German Release of "El Cid"

The 70mm Newsletter
Written by: Gerhard Witte, Berlin, Germany Date: 22.01.2015
Samuel Bronston's epic premiered in 70mm in Hamburg at the impressive "Ufa-Palast am Gänsemarkt" - a theatre with 988 turquoise and lime green seats and teak panelling all round - on 25.05.1962. On the same day the movie also debuted at the Berlin Cinerama Capitol-Filmtheater. "El Cid" ran at the "Ufa-Palast" for 14 weeks until 30.08.1962.

"Two world stars in a triumph without precedent. German premiere 25 May. Especially for this movie a "Superscreen" for 70mm Technirama had been installed!"

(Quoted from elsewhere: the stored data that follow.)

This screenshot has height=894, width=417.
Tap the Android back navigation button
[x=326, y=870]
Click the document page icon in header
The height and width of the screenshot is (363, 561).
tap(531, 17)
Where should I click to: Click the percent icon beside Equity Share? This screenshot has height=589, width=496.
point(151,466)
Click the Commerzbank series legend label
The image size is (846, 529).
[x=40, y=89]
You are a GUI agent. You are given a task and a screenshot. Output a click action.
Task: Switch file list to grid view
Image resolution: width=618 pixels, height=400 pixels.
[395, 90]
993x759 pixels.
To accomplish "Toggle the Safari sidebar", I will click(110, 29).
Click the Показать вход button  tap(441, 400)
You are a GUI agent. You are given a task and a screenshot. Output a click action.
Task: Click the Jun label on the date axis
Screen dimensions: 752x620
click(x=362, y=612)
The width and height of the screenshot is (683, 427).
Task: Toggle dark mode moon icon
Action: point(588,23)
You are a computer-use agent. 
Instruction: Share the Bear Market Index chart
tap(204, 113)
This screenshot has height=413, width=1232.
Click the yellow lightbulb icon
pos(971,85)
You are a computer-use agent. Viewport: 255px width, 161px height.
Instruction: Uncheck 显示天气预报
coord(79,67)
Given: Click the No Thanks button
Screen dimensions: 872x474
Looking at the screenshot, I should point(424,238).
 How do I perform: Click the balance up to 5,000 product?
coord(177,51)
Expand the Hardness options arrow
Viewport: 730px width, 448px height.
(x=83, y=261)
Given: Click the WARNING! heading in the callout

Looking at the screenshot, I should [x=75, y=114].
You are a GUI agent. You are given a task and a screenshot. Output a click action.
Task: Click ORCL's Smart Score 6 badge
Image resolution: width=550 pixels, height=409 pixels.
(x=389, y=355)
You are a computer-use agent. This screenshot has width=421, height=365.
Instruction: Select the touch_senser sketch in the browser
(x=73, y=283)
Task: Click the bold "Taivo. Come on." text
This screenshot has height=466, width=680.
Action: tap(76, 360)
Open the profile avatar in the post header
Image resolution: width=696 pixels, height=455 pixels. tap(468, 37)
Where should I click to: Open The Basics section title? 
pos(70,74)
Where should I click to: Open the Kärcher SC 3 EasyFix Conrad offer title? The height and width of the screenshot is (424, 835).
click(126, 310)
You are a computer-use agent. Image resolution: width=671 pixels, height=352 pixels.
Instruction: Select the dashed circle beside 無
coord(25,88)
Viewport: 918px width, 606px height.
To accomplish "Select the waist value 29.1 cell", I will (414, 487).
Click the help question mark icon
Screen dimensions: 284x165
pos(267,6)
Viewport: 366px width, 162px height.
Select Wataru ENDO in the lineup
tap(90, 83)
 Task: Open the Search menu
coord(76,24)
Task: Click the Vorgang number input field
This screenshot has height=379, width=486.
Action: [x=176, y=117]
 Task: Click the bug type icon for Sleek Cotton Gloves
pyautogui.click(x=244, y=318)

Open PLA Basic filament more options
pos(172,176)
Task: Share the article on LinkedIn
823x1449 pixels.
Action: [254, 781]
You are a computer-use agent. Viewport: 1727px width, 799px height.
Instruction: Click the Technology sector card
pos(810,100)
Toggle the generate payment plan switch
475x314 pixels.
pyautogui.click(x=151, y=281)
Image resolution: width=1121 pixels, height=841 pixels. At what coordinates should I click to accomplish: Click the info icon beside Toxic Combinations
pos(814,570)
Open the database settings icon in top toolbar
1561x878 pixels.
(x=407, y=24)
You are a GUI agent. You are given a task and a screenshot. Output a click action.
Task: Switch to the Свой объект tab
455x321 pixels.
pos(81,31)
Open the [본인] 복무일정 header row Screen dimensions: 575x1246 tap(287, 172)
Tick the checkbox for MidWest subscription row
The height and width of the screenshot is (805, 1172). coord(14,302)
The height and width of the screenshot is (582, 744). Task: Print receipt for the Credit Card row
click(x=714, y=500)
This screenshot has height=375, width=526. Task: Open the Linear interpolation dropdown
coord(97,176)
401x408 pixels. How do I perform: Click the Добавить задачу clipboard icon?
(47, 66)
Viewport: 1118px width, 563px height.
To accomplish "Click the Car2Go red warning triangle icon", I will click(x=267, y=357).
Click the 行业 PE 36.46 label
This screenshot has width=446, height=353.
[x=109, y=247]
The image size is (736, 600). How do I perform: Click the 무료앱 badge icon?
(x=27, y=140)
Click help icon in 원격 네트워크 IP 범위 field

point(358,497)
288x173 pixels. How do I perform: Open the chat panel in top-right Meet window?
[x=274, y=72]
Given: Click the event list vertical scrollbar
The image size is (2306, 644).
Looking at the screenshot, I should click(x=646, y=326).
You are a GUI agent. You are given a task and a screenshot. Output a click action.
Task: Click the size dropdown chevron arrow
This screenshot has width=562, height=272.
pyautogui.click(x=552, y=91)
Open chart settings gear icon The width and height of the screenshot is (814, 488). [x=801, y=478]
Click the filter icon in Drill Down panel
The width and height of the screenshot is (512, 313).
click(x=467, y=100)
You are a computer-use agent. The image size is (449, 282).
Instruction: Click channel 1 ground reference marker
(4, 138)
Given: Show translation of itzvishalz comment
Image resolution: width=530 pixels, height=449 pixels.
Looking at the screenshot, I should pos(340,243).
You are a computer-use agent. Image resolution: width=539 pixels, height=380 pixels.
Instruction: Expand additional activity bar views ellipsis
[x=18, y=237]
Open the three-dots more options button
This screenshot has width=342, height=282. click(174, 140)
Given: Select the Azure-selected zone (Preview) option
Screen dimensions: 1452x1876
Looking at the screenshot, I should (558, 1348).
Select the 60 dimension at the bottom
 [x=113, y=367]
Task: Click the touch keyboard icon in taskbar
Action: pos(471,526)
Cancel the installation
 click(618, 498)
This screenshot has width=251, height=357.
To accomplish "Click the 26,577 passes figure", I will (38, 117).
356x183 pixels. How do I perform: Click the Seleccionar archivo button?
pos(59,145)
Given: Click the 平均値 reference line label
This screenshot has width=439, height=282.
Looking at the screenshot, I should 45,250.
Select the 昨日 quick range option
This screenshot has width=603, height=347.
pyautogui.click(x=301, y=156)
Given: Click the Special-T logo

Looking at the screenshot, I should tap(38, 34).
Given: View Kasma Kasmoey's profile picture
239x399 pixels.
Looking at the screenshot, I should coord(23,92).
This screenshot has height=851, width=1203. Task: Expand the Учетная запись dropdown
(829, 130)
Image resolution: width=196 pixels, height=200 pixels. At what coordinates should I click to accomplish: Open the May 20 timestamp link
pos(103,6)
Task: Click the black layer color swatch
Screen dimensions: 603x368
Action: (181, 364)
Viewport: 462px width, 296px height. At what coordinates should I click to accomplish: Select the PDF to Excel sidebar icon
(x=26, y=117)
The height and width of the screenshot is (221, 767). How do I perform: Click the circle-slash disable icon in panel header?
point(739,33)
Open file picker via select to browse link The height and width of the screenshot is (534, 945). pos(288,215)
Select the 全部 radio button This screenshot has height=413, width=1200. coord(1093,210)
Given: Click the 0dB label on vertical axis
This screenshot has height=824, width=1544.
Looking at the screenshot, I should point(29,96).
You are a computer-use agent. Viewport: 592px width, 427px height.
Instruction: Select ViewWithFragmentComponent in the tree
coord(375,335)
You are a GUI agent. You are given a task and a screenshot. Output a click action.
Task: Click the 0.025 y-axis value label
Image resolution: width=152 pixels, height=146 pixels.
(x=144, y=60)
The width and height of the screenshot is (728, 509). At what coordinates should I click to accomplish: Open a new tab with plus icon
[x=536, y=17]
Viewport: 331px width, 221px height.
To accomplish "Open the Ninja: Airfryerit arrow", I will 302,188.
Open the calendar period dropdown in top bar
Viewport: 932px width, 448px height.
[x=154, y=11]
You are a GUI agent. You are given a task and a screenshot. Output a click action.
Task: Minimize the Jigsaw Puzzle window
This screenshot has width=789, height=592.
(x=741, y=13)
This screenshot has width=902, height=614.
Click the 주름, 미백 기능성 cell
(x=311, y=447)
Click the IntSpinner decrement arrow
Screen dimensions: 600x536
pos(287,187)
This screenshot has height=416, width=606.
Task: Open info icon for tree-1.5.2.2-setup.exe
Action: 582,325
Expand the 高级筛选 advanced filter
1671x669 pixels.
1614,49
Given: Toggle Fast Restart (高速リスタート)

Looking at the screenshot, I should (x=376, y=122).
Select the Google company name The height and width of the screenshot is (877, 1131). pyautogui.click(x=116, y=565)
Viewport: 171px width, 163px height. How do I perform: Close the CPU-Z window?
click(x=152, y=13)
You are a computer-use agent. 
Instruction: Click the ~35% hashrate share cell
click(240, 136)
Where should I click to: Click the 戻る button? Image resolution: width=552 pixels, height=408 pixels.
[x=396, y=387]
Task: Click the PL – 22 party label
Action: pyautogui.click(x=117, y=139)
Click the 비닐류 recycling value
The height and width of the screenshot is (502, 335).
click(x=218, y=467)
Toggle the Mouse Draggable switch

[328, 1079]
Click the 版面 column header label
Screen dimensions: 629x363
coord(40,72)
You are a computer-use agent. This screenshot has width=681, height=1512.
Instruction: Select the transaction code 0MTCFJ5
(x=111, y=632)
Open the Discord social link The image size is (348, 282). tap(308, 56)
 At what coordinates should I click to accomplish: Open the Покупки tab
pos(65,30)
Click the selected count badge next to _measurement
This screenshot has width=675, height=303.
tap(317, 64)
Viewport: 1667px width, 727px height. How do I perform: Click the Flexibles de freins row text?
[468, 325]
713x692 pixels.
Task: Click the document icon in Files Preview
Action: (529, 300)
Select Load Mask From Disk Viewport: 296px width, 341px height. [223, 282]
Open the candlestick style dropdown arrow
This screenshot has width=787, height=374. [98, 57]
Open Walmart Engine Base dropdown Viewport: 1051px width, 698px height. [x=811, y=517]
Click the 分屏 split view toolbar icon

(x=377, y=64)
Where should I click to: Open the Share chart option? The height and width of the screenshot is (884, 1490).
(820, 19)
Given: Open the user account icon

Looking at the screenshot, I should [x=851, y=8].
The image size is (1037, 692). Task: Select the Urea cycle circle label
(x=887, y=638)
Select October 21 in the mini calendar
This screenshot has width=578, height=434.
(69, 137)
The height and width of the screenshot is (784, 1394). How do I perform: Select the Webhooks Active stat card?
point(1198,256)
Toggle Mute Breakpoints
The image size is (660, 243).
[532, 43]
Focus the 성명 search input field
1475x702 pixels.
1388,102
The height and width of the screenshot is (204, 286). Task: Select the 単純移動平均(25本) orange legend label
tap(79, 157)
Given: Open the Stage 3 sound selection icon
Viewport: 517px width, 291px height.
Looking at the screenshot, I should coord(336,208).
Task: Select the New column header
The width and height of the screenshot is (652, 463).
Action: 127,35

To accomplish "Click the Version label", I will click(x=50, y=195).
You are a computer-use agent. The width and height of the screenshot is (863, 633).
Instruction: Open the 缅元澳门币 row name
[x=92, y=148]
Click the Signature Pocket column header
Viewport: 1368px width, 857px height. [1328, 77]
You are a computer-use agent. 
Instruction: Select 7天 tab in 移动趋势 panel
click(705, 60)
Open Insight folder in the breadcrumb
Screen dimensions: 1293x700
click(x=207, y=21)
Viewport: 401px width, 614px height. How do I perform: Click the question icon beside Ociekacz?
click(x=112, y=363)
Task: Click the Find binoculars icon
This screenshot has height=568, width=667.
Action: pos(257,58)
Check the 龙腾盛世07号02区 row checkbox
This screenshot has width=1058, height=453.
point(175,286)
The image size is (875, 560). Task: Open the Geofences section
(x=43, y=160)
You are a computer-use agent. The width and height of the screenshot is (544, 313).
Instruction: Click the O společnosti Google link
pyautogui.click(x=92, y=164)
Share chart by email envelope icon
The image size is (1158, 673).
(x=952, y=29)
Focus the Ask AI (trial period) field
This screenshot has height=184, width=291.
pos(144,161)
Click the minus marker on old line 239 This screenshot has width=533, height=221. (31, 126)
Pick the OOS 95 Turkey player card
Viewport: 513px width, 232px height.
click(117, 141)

"A prolongation is not possible! 14th and last week."
More in 70mm reading:

Miramax Films Presents "El Cid"

Rank Illustrierte

Internet link:

Castillo de Peñíscola
Castillo de Belmonte


"Rank Illustrierte"

At the time of the movie's premiere an 8-page leaflet (size: 27cm x 37cm) was distributed throughout Germany, published by Rank Film, the movie's distributor, press department (see image):

Text front cover:

The great special report in color. 2 world stars in a cinematic triumph without precedent. EL CID now also in Germany.

Text back cover:
A triumph of flaming love and heroic greatness. Pay attention to this poster.

An interesting German link is showing some locations of the "Castillo de Peñíscola" in Spain at the time of filming in the year 1961 in comparison with the look in the years 2004/2006. There is also integrated a link to the Castillo de Belmonte / Battle for Calahorra

The prologues taken from the two German "El Cid" web-sites by Captain Douglas translated into English language read as follows:

The German 16-page souvenir programme of the epic movie (Italy/USA, 1961- from the author`s collection).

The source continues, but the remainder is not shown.